■ **Task directions**
Some lines in the entries contain the word "link". Copy all of them.

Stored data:
-*-*-
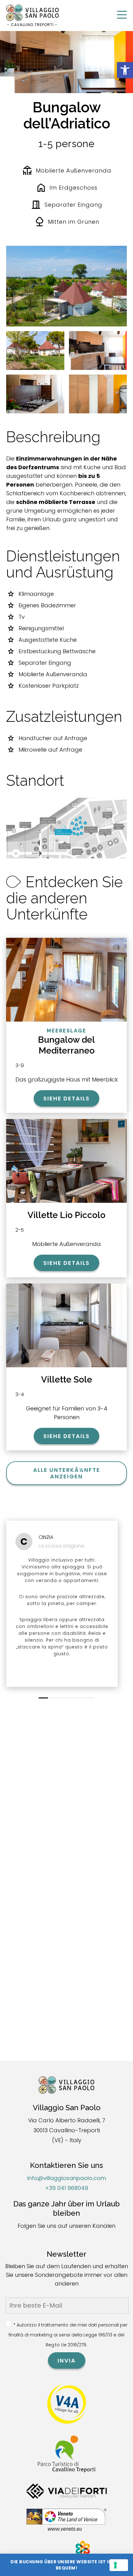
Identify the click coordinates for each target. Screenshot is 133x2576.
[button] (43, 1697)
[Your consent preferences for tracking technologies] (118, 2565)
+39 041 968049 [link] (66, 2188)
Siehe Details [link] (66, 1098)
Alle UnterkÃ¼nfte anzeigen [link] (66, 1473)
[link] (125, 70)
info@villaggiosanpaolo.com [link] (66, 2178)
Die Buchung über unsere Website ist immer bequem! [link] (66, 2565)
-*-*-
■ **Task output**
+39 041 968049 [link] (66, 2188)
Siehe Details [link] (66, 1098)
Alle UnterkÃ¼nfte anzeigen [link] (66, 1473)
[link] (125, 70)
info@villaggiosanpaolo.com [link] (66, 2178)
Die Buchung über unsere Website ist immer bequem! [link] (66, 2565)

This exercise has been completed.